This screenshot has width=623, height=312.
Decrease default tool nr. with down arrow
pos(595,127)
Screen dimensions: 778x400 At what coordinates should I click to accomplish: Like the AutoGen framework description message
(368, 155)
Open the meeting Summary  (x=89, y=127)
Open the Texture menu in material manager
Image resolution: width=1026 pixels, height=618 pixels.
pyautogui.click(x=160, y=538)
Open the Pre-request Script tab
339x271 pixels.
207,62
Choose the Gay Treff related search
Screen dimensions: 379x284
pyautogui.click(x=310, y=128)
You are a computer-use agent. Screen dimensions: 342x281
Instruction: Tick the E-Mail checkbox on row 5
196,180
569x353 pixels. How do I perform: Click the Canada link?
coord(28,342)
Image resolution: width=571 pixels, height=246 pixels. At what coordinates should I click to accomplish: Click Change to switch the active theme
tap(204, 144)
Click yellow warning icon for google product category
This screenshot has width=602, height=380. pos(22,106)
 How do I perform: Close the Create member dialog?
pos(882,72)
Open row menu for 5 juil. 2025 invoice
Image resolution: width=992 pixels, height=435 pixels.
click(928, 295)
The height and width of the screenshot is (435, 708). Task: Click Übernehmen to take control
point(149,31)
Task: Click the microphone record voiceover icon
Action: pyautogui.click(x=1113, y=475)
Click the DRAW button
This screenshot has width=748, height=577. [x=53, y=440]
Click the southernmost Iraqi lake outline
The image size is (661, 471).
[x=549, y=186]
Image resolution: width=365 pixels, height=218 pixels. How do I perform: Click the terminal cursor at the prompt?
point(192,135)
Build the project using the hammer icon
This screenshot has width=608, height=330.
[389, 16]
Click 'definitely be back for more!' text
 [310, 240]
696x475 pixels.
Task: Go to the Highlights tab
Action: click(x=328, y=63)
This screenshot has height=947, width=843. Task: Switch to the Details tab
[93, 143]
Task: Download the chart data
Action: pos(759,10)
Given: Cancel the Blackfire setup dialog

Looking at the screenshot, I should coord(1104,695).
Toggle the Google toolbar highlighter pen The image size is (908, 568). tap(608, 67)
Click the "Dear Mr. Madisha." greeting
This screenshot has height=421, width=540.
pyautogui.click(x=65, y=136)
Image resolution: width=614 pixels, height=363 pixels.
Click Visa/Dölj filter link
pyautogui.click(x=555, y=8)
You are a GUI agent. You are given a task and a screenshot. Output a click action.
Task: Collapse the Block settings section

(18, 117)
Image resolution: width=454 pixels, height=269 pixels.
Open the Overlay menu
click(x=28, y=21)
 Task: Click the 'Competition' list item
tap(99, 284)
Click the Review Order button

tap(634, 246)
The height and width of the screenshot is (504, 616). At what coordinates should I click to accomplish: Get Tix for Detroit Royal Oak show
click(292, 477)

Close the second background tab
-------------------------
Reproduce every row above word for word, keeping each on its own line and in its original order.

▶ [THE SOLUTION]:
This screenshot has width=623, height=312.
Decrease default tool nr. with down arrow
pos(595,127)
Screen dimensions: 778x400 At what coordinates should I click to accomplish: Like the AutoGen framework description message
(368, 155)
Open the meeting Summary  (x=89, y=127)
Open the Texture menu in material manager
Image resolution: width=1026 pixels, height=618 pixels.
pyautogui.click(x=160, y=538)
Open the Pre-request Script tab
339x271 pixels.
207,62
Choose the Gay Treff related search
Screen dimensions: 379x284
pyautogui.click(x=310, y=128)
You are a computer-use agent. Screen dimensions: 342x281
Instruction: Tick the E-Mail checkbox on row 5
196,180
569x353 pixels. How do I perform: Click the Canada link?
coord(28,342)
Image resolution: width=571 pixels, height=246 pixels. At what coordinates should I click to accomplish: Click Change to switch the active theme
tap(204, 144)
Click yellow warning icon for google product category
This screenshot has width=602, height=380. pos(22,106)
 How do I perform: Close the Create member dialog?
pos(882,72)
Open row menu for 5 juil. 2025 invoice
Image resolution: width=992 pixels, height=435 pixels.
click(928, 295)
The height and width of the screenshot is (435, 708). Task: Click Übernehmen to take control
point(149,31)
Task: Click the microphone record voiceover icon
Action: pyautogui.click(x=1113, y=475)
Click the DRAW button
This screenshot has width=748, height=577. [x=53, y=440]
Click the southernmost Iraqi lake outline
The image size is (661, 471).
[x=549, y=186]
Image resolution: width=365 pixels, height=218 pixels. How do I perform: Click the terminal cursor at the prompt?
point(192,135)
Build the project using the hammer icon
This screenshot has width=608, height=330.
[389, 16]
Click 'definitely be back for more!' text
 [310, 240]
696x475 pixels.
Task: Go to the Highlights tab
Action: click(x=328, y=63)
This screenshot has height=947, width=843. Task: Switch to the Details tab
[93, 143]
Task: Download the chart data
Action: pos(759,10)
Given: Cancel the Blackfire setup dialog

Looking at the screenshot, I should coord(1104,695).
Toggle the Google toolbar highlighter pen The image size is (908, 568). tap(608, 67)
Click the "Dear Mr. Madisha." greeting
This screenshot has height=421, width=540.
pyautogui.click(x=65, y=136)
Image resolution: width=614 pixels, height=363 pixels.
Click Visa/Dölj filter link
pyautogui.click(x=555, y=8)
You are a GUI agent. You are given a task and a screenshot. Output a click action.
Task: Collapse the Block settings section

(18, 117)
Image resolution: width=454 pixels, height=269 pixels.
Open the Overlay menu
click(x=28, y=21)
 Task: Click the 'Competition' list item
tap(99, 284)
Click the Review Order button

tap(634, 246)
The height and width of the screenshot is (504, 616). At what coordinates should I click to accomplish: Get Tix for Detroit Royal Oak show
click(292, 477)

Close the second background tab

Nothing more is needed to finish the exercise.